[Stored records]
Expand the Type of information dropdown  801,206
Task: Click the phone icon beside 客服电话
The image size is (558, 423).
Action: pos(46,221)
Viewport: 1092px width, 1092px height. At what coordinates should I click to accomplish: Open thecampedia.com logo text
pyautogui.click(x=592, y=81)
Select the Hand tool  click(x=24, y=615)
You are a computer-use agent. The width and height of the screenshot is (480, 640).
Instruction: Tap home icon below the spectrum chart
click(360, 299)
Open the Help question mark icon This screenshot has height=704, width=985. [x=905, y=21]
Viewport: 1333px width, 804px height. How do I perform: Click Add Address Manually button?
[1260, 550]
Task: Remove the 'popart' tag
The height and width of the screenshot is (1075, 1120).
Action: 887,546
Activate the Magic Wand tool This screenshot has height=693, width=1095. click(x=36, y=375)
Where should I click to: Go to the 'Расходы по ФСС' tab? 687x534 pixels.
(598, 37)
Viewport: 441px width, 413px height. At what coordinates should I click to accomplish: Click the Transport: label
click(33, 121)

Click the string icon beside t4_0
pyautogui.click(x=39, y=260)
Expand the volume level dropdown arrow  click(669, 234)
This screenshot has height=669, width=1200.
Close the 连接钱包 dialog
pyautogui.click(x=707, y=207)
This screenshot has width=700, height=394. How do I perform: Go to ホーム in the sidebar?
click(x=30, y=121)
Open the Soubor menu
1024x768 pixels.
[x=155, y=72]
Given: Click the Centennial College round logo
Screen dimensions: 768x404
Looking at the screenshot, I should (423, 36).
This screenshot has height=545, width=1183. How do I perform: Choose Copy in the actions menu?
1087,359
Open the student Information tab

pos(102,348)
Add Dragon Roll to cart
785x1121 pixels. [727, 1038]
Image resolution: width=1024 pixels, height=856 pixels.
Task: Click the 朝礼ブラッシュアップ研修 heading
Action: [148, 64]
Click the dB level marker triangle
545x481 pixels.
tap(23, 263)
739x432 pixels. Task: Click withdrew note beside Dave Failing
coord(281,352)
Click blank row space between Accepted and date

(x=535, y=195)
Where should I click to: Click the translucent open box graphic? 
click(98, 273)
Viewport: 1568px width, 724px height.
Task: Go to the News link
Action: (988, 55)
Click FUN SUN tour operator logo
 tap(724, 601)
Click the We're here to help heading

> **REQUIREMENT**
Reproduce exactly, please, only the lines from the start of the data above to the line that contains "You are a computer-use", with both ends kept.

> **EXERCISE SOLUTION**
Expand the Type of information dropdown  801,206
Task: Click the phone icon beside 客服电话
The image size is (558, 423).
Action: pos(46,221)
Viewport: 1092px width, 1092px height. At what coordinates should I click to accomplish: Open thecampedia.com logo text
pyautogui.click(x=592, y=81)
Select the Hand tool  click(x=24, y=615)
You are a computer-use agent. The width and height of the screenshot is (480, 640).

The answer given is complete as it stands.